#### [What you need to do]
Read through the entries below and return each line with the word "dropdown".

(Records from a data source)
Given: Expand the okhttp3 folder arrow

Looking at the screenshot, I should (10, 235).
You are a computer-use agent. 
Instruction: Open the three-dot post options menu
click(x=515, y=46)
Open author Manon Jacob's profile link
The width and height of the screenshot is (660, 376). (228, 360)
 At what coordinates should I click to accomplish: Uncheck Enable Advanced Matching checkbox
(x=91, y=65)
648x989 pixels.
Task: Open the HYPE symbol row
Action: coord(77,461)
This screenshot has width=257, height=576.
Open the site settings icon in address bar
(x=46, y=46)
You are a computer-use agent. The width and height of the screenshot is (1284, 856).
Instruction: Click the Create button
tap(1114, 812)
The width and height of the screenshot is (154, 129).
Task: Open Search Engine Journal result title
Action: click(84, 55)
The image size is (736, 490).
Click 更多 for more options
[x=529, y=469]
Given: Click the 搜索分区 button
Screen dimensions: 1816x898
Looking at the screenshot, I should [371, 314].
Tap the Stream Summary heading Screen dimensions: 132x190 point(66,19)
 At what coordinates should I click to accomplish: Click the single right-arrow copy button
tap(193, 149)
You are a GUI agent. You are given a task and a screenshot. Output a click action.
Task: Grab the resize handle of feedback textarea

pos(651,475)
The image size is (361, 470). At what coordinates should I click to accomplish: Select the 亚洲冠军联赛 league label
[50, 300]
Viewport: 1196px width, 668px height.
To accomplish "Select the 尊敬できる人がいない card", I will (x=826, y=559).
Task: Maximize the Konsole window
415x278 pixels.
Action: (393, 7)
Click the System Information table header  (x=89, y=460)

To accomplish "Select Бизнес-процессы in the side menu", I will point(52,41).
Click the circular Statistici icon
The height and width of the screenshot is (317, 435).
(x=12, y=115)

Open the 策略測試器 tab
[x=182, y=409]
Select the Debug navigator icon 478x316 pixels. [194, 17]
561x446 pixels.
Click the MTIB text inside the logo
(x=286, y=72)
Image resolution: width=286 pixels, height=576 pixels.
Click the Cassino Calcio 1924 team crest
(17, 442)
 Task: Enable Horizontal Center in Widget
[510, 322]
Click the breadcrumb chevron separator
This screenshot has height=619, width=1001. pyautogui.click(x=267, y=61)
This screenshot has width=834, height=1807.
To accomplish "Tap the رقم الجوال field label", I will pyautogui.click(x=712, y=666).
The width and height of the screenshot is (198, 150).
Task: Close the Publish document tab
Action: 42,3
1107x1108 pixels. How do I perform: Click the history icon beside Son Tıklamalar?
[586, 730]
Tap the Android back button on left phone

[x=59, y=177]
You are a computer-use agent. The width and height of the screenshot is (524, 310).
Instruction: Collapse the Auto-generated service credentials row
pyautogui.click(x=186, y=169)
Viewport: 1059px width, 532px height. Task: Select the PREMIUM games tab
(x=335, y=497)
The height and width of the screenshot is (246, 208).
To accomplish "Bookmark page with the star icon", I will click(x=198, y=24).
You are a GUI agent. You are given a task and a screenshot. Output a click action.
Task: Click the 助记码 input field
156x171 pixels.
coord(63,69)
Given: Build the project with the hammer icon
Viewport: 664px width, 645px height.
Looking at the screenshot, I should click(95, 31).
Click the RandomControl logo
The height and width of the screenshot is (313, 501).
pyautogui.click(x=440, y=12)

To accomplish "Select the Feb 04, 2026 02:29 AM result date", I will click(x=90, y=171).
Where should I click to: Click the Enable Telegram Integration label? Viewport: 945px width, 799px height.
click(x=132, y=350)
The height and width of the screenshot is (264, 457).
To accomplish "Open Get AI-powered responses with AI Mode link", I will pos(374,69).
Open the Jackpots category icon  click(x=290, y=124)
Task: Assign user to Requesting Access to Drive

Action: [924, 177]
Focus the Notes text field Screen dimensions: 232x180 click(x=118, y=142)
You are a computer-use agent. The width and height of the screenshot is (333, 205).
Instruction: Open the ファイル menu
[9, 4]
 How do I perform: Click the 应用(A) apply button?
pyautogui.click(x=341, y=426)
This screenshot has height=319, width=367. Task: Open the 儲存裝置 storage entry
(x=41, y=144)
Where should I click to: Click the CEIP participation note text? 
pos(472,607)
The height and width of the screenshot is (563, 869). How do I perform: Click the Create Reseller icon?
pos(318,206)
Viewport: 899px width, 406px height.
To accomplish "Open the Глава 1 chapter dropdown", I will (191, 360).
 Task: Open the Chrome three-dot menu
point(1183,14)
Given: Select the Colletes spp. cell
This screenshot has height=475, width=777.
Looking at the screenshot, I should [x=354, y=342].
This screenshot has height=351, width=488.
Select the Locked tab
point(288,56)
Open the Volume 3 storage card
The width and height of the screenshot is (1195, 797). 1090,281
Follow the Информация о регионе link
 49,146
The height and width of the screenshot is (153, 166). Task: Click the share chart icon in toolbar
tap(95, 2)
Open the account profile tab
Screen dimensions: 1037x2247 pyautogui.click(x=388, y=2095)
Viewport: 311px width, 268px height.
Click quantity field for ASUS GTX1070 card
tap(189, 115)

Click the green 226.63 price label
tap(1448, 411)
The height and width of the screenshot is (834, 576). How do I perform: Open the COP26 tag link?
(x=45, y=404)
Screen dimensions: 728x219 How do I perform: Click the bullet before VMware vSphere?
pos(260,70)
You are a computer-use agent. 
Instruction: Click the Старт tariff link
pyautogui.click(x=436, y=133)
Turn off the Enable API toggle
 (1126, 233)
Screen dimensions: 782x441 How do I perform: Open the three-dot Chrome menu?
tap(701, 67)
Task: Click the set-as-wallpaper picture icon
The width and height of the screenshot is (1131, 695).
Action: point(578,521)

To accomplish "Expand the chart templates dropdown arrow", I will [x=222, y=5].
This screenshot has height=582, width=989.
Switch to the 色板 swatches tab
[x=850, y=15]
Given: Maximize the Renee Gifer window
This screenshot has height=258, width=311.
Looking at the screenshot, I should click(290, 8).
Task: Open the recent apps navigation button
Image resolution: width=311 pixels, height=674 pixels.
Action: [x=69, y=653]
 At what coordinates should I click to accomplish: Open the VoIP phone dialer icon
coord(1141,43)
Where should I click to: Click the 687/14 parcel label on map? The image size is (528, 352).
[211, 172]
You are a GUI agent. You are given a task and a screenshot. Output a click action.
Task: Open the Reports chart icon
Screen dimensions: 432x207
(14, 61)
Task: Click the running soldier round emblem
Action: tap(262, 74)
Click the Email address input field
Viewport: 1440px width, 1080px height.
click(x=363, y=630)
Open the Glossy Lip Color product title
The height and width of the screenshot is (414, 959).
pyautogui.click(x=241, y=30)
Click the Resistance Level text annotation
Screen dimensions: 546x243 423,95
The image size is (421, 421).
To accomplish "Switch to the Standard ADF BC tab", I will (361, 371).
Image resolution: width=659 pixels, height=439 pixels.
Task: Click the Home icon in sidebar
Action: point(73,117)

#### [Response to this exercise]
To accomplish "Open the Глава 1 chapter dropdown", I will (191, 360).
To accomplish "Expand the chart templates dropdown arrow", I will [x=222, y=5].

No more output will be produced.